Podemos encontrar tres sentidos del término “natural” aquí usado. Los tres están
estrechamente relacionados y se complementan mutuamente.
“Natural” significa, por una parte, que no es una ley “positiva” (primer sentido). No ha sido
puesta, promulgada por Dios a través de un acto histórico y puntual, como fue dada, en
cambio, la ley del Sinaí. Tampoco ha sido puesta, ni es necesario, por alguna autoridad
humana. Y no es necesario porque ya está “escrita” en la misma razón humana.
Por eso mismo, ella conoce esos “principios morales generales” de modo espontáneo,
“natural” (segundo sentido). Los conoce como razonando desde dentro, desde su mismo
dinamismo racional natural. Sobre ese dinamismo irá aprendiendo, con la ayuda de los
demás, las consecuencias y aplicaciones de lo que ella entiende “naturalmente”.
Pero ¿cómo es posible que la razón entienda por sí misma, de modo natural, sin necesidad
siquiera de aprenderlos, esos “principios morales generales”? ¿Dónde encuentra lo que
necesita para entender esos principios del bien y del mal? Lo encuentra en la misma
naturaleza del hombre (tercer sentido).
Efectivamente, como dice la definición, la razón del hombre encuentra los principios
morales generales precisamente en la naturaleza del hombre mismo. Es como si la razón
humana “leyera” en el modo de ser, o naturaleza, del mismo sujeto que razona, y encontrara
espontáneamente ciertos bienes ínsitos en ella que merecen ser respetados, de forma que ve
como bueno aquello que es conforme a ellos y malo lo que los contradice. De ese modo, la
razón ve como conforme a sí misma (razonable, bueno) aquello que es conforme a la
naturaleza de la cual participa como razón.
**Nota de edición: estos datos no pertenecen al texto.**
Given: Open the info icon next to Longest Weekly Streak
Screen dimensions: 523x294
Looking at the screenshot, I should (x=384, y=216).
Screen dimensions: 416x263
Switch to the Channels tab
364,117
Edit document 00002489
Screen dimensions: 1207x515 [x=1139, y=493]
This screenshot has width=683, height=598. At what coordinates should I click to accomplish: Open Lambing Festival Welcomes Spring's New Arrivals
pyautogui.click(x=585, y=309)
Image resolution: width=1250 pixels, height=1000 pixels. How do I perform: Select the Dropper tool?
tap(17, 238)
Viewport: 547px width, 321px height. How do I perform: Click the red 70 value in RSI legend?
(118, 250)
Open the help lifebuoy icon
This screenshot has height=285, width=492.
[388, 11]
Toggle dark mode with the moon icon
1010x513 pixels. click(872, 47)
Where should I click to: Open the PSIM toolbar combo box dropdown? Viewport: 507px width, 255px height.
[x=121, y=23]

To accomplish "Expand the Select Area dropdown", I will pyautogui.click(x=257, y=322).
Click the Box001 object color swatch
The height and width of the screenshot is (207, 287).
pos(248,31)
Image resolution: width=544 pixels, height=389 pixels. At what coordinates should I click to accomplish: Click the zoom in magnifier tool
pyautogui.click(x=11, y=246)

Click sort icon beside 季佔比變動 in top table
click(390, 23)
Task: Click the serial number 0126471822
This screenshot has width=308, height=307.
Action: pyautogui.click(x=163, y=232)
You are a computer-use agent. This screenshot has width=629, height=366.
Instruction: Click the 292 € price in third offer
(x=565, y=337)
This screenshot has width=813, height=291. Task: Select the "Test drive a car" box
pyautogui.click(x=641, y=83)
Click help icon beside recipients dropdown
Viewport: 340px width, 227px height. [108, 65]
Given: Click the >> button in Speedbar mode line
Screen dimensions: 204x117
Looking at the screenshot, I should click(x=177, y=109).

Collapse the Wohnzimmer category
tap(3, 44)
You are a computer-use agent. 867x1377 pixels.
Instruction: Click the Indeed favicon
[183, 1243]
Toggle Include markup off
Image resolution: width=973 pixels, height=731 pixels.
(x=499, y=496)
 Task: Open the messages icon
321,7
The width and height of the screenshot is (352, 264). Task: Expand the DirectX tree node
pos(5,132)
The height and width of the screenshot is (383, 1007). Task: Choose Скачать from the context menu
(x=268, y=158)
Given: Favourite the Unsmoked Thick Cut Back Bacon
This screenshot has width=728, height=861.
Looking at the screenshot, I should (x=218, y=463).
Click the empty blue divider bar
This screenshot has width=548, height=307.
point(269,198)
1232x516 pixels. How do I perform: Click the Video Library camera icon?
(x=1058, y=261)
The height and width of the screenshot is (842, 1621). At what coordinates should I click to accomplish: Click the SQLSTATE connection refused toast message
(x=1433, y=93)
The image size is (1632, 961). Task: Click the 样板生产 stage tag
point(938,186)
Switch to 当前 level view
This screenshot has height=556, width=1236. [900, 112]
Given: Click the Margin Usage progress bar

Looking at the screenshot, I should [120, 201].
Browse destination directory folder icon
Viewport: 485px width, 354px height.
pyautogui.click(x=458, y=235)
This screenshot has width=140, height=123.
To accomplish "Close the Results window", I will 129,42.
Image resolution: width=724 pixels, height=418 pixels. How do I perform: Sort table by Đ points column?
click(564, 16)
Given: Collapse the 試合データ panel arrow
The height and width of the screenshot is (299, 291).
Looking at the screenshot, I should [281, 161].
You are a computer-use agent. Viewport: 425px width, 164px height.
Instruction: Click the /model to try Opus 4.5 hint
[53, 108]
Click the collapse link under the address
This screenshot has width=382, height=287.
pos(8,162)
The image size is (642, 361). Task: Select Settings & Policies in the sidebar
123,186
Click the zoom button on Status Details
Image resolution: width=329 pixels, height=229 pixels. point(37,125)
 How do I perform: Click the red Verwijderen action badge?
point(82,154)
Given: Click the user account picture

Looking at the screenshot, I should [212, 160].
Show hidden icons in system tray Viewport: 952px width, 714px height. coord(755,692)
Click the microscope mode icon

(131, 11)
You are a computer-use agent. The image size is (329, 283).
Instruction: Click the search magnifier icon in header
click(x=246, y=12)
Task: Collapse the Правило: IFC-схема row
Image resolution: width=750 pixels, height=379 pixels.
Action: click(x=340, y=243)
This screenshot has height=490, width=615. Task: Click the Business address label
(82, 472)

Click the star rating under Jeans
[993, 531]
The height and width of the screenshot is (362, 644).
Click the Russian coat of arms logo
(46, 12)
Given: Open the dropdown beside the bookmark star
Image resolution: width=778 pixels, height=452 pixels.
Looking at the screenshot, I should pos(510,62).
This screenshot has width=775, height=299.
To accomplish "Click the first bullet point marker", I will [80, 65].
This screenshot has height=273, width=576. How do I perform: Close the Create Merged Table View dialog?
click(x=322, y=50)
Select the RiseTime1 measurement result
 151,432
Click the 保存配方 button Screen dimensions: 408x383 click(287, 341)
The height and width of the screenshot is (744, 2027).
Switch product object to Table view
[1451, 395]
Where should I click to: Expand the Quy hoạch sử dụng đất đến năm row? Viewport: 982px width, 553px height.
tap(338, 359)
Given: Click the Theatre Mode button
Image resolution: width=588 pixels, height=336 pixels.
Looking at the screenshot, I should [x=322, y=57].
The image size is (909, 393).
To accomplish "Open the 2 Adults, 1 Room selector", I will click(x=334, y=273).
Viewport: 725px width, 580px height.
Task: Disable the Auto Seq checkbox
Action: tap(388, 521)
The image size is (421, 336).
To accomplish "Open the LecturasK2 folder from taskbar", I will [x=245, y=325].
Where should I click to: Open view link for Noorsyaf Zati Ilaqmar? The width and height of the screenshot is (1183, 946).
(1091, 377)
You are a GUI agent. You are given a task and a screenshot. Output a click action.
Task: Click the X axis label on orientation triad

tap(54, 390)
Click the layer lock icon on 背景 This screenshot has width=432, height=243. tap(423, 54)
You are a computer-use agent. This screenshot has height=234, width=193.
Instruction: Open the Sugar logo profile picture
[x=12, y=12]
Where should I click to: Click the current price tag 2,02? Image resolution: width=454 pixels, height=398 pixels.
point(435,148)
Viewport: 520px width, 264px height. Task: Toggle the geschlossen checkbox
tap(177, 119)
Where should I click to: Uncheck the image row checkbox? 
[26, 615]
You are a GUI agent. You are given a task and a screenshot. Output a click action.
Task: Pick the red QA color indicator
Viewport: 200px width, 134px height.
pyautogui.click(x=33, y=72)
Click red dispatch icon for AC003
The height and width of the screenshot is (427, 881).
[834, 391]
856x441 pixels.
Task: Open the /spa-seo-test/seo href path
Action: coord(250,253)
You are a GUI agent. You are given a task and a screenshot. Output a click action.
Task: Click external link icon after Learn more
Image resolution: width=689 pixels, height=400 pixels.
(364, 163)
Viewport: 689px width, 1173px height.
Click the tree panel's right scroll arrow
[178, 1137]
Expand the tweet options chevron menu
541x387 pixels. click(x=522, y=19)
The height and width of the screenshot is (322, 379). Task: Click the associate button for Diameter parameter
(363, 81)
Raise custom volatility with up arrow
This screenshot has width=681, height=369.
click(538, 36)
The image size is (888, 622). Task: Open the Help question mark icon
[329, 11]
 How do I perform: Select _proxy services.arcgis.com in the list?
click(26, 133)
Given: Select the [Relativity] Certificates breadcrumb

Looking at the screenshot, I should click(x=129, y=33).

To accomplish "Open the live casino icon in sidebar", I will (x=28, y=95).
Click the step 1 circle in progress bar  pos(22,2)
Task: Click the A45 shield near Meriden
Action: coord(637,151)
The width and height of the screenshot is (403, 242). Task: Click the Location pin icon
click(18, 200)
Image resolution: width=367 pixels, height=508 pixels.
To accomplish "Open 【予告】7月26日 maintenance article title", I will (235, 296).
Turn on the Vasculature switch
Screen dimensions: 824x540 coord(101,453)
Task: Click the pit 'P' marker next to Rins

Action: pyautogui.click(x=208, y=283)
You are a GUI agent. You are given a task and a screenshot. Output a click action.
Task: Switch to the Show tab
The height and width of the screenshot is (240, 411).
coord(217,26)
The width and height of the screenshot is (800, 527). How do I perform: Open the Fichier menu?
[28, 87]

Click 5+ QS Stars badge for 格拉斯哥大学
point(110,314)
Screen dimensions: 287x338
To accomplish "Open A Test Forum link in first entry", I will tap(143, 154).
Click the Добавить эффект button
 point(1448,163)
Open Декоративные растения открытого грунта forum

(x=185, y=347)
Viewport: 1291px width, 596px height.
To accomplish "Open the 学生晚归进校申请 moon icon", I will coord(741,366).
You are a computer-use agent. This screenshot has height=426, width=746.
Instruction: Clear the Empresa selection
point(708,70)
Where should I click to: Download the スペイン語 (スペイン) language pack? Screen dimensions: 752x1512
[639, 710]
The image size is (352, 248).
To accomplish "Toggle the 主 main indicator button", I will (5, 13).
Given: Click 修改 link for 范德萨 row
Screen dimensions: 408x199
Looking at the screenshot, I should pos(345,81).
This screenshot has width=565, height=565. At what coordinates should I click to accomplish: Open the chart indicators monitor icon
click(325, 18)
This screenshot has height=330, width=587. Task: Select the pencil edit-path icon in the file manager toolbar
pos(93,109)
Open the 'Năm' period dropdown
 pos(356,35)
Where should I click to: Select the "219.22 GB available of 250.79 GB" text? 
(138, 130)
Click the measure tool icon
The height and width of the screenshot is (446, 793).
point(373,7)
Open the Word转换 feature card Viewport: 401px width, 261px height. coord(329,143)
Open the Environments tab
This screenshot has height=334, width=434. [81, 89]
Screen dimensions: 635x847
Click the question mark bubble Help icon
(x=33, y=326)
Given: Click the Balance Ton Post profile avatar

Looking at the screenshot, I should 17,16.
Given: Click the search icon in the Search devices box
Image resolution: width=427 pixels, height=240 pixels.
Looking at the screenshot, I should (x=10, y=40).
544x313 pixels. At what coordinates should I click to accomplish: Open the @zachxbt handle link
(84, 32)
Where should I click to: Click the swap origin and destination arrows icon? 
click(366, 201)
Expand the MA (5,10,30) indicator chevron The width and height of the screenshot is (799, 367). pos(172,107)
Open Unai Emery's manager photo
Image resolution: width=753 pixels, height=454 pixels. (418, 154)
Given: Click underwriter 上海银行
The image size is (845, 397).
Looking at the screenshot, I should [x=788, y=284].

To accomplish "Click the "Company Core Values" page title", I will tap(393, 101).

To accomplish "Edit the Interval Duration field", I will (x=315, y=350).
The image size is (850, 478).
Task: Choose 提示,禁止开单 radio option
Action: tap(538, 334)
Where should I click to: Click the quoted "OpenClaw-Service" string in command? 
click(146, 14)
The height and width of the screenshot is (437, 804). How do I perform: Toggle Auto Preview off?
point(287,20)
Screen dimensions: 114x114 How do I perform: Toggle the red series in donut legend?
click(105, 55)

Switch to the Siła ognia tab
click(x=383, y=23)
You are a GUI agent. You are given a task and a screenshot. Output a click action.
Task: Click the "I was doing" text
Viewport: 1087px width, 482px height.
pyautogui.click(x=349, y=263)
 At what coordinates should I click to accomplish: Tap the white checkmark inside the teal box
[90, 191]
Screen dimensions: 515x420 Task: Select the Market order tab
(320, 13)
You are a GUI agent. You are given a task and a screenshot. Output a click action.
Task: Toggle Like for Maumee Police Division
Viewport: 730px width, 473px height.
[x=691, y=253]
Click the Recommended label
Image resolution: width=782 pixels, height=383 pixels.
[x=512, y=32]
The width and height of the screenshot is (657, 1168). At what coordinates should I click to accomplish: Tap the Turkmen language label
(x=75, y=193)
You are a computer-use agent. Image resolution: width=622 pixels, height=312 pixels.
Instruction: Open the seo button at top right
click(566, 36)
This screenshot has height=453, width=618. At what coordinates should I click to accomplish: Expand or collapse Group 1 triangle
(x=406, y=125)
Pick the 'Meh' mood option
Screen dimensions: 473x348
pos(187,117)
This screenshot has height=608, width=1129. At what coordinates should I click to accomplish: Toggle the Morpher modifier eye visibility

A la luz de estas explicaciones podemos entender ahora mejor el significado de la
definición de LMN dada arriba. Pero, como decía anteriormente, son bastantes los autores
que niegan la realidad de la LMN o que la interpretan de modo tal que se desvanece casi del
todo en cuanto instancia que guía e comportamiento moral del hombre. Me parece
necesario, pues, dedicar algunas reflexiones para mostrar que, si se entiende correctamente
el concepto, no se puede negar la existencia de la LMN. Estudiaremos también el
dinamismo, el modo de actuar de la misma en la vida moral del sujeto moral concreto.